Bij de autoparkeerplaatsen staat niet aangegeven waarop de cijfers slaan. Wellicht zijn de cijfers per woongelegenheid bedoeld. Welke cijfers worden toegepast voor andere functies dan wonen? Hier is verduidelijking nodig.
Indien de cijfers voor autoparkeerplaatsen effectief bedoeld zijn als aantal per woongelegenheid, gelden volgende vragen/bemerkingen : Zijn de parkeercijfers voor auto’s gebaseerd op cijfergegevens ? Heeft de stad zicht op het autobezit van de Hasselaren en op het aantal auto’s waarvoor geen stalplaats bestaat op privédomein ? De opgelegde cijfers zijn erg laag en komen wellicht niet overeen met het reële autobezit in Hasselt.
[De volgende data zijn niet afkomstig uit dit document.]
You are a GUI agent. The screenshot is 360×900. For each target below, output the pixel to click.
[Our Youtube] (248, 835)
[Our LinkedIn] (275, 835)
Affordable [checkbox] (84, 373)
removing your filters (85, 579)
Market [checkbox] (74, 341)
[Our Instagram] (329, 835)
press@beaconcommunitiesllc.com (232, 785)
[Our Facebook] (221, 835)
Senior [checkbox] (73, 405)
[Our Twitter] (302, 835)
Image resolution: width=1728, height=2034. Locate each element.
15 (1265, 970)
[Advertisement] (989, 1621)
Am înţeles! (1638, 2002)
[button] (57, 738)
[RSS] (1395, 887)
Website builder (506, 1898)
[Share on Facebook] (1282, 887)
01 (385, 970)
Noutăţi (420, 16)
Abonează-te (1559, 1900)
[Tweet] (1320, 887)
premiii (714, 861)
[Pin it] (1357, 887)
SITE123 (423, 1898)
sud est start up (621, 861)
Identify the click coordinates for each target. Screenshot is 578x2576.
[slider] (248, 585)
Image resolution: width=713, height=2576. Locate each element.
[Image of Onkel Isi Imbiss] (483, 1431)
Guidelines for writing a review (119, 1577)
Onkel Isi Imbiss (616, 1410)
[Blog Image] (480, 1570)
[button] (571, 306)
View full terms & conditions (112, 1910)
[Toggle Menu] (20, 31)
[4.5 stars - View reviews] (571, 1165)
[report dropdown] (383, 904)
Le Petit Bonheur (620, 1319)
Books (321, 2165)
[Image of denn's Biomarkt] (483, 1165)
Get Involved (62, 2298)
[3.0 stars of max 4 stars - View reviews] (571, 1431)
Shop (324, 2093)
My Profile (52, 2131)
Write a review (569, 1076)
Te weinig stalplaatsen leidt tot een veelheid aan geparkeerde wagens op het publiek domein waardoor de leefbaarheid van de stad bedreigd wordt. Anderzijds zijn te hoge parkeercijfers af te raden omdat dit het autobezit kan aanmoedigen. Een goed mobiliteits- en parkeerbeleid zorgt ervoor dat de lasten en lusten evenredig zijn. Wie een auto koopt, heeft het genot van de auto maar daar tegenover staat de plicht om de geparkeerde auto van de straat weg te houden. Een autobezitter zal ook de lasten van het parkeren van zijn auto moeten dragen en dus over een parkeerplaats op privé terrein (al dan niet zijn eigendom) moeten kunnen beschikken. De lasten mogen niet op het openbaar domein afgewenteld worden.
Om het fietsgebruik effectief te stimuleren is het aangewezen de fietsenstallingen steeds op maaiveldniveau te voorzien, zo dicht mogelijk bij het openbaar domein. Uit veiligheidsoverwegingen is het ten zeerste aan te raden het stallen van fietsen te scheiden van het stallen van wagens.
Het inroepen van het STOP-principe en daarbij stellen dat autostalplaatsen mogen weggelaten worden ten voordele van fietsstalplaatsen kan niet aanvaard worden. We verwijzen naar het principe van lasten en lusten dat in een gezond parkeerbeleid wordt toegepast om de auto zoveel mogelijk uit het straatbeeld te houden. Binnen een kwaliteitsvol bouwproject zullen én voldoende autostalplaatsen én voldoende fietsstalplaatsen voorzien worden om het openbaar domein niet te belasten.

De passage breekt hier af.